Exercise details
Set down exactly, from the records below, the line with "Open 图书馆 in the top navigation" through the line with "Click the word", and nothing else.

#####

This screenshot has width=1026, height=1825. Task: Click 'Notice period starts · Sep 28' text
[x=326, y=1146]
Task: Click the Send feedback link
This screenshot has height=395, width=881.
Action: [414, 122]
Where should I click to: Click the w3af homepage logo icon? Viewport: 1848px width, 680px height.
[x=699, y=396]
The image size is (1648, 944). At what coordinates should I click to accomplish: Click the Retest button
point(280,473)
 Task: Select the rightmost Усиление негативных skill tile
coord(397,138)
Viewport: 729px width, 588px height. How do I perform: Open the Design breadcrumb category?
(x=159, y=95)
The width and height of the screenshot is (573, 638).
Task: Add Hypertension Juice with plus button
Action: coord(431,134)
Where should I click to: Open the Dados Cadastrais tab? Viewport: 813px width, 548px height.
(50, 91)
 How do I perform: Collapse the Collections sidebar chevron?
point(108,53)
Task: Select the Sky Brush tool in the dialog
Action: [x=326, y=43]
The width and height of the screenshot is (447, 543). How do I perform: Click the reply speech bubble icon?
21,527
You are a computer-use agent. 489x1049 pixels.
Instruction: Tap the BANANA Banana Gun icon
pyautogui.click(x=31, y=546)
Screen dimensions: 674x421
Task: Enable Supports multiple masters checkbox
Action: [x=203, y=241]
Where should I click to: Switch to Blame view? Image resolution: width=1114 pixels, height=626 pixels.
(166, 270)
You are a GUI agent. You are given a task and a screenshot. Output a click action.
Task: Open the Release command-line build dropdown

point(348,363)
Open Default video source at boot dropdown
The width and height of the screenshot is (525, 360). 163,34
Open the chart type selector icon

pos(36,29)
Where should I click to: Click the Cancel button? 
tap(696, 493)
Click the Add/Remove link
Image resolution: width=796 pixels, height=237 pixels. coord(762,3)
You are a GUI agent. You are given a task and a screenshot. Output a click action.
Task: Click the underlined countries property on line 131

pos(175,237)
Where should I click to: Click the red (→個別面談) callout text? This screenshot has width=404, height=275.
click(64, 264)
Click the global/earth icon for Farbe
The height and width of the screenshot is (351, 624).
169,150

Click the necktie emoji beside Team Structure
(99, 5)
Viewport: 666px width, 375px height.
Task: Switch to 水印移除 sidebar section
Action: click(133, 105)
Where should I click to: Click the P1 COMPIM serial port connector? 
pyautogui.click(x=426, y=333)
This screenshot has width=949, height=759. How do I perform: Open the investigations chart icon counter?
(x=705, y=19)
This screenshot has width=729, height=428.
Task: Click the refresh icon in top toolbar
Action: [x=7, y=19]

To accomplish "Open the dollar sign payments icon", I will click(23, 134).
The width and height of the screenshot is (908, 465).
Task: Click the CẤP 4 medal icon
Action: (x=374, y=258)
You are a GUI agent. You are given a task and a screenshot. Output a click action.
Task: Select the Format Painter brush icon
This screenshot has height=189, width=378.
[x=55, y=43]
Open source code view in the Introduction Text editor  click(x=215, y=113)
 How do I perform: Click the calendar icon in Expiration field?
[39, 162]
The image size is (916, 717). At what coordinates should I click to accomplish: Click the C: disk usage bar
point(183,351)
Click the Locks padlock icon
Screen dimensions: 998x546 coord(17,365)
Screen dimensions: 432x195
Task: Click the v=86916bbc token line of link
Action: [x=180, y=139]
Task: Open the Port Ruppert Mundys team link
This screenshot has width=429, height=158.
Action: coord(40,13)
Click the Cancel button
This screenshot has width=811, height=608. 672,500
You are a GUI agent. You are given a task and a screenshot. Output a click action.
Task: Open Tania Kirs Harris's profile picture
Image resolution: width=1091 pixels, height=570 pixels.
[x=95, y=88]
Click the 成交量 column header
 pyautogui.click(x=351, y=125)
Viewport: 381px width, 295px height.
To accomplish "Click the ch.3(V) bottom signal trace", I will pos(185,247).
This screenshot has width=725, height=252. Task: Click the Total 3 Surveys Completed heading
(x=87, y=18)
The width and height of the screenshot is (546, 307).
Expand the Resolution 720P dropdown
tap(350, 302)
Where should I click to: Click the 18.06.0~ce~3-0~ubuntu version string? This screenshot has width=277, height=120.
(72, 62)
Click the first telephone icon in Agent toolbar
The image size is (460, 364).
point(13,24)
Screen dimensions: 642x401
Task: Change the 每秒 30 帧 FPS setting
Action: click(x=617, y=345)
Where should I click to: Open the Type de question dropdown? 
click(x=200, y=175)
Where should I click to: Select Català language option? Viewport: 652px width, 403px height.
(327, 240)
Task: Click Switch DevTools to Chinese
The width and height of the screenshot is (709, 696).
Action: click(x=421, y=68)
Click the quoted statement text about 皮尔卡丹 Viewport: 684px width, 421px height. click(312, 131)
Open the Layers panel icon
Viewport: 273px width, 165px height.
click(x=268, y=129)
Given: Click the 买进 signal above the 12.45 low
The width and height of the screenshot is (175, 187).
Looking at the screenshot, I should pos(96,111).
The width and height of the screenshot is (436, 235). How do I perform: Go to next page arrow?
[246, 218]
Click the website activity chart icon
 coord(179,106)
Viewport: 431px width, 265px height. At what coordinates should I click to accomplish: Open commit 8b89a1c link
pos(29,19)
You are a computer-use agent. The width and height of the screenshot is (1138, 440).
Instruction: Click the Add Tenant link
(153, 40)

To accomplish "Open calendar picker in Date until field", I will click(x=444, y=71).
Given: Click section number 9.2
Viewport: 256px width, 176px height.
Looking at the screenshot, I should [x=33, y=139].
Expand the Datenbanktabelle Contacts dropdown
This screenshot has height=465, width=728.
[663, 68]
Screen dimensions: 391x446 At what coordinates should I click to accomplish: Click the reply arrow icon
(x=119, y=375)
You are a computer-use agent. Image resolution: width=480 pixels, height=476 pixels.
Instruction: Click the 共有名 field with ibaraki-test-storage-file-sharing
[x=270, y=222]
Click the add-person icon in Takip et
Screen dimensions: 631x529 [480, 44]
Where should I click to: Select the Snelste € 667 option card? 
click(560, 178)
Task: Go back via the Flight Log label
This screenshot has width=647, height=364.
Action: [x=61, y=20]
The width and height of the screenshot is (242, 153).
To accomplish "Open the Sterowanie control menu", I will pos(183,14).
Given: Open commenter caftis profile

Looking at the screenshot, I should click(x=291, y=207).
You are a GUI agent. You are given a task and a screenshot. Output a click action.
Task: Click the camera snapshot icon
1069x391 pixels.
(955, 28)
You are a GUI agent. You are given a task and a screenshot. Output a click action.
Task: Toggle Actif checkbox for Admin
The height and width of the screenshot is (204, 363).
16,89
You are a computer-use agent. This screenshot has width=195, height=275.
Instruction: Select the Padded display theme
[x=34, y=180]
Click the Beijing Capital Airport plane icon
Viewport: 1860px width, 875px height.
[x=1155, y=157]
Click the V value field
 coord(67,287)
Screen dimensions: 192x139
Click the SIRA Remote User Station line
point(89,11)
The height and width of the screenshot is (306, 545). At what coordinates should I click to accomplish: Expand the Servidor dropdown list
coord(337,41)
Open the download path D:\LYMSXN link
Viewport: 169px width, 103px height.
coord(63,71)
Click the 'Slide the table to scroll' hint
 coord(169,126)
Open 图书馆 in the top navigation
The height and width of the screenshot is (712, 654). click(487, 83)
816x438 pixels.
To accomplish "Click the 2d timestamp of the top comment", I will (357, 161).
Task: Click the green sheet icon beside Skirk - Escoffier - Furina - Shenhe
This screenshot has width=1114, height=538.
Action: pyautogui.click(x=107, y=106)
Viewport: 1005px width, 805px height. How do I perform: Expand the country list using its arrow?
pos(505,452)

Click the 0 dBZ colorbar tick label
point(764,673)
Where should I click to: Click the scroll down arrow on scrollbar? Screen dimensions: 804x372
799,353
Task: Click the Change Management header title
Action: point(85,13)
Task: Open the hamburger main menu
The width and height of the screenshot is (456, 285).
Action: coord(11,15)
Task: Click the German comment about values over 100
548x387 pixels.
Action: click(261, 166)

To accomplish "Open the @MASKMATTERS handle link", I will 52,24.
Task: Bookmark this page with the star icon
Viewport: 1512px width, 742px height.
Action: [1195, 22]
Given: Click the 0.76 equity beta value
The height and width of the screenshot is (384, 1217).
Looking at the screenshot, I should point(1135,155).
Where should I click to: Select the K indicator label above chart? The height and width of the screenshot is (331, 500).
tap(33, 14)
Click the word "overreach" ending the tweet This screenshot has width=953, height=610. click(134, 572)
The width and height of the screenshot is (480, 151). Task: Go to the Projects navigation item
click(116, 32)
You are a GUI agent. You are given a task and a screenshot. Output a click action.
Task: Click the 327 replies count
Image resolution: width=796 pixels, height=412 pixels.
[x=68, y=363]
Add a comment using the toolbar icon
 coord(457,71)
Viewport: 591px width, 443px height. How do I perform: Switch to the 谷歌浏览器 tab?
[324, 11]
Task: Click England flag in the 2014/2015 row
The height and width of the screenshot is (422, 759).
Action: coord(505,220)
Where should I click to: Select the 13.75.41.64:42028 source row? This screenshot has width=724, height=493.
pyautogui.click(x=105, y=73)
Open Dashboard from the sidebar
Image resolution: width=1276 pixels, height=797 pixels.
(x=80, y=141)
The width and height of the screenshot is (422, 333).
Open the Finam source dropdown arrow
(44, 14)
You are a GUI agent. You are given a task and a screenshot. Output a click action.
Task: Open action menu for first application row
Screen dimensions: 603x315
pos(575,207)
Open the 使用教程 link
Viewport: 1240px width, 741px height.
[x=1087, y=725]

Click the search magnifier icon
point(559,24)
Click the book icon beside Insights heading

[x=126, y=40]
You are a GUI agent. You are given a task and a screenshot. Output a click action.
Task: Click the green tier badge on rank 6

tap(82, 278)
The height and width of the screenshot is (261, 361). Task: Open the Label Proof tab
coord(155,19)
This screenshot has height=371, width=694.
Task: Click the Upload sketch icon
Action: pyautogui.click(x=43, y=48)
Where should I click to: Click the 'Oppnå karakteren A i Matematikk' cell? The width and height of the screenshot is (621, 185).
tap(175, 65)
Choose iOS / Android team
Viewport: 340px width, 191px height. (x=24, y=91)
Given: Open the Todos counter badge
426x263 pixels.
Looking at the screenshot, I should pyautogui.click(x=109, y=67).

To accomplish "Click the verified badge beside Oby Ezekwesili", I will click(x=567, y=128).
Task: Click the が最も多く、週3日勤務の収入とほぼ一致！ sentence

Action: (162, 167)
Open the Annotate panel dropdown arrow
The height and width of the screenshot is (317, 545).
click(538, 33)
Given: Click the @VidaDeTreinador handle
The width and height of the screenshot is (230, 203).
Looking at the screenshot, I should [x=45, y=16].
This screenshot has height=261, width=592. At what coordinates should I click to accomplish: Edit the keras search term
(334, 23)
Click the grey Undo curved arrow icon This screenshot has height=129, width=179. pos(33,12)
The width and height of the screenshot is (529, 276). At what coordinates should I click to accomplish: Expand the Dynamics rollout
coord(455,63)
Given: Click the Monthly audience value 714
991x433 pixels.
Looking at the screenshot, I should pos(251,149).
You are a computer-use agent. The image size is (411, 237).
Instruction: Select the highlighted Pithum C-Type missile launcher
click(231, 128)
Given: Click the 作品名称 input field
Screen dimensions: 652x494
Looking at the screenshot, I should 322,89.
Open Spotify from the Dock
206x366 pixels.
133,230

#####

Problem solution
Open 图书馆 in the top navigation
The height and width of the screenshot is (712, 654). click(487, 83)
816x438 pixels.
To accomplish "Click the 2d timestamp of the top comment", I will (357, 161).
Task: Click the green sheet icon beside Skirk - Escoffier - Furina - Shenhe
This screenshot has width=1114, height=538.
Action: pyautogui.click(x=107, y=106)
Viewport: 1005px width, 805px height. How do I perform: Expand the country list using its arrow?
pos(505,452)

Click the 0 dBZ colorbar tick label
point(764,673)
Where should I click to: Click the scroll down arrow on scrollbar? Screen dimensions: 804x372
799,353
Task: Click the Change Management header title
Action: point(85,13)
Task: Open the hamburger main menu
The width and height of the screenshot is (456, 285).
Action: coord(11,15)
Task: Click the German comment about values over 100
548x387 pixels.
Action: click(261, 166)

To accomplish "Open the @MASKMATTERS handle link", I will 52,24.
Task: Bookmark this page with the star icon
Viewport: 1512px width, 742px height.
Action: [1195, 22]
Given: Click the 0.76 equity beta value
The height and width of the screenshot is (384, 1217).
Looking at the screenshot, I should point(1135,155).
Where should I click to: Select the K indicator label above chart? The height and width of the screenshot is (331, 500).
tap(33, 14)
Click the word "overreach" ending the tweet This screenshot has width=953, height=610. click(134, 572)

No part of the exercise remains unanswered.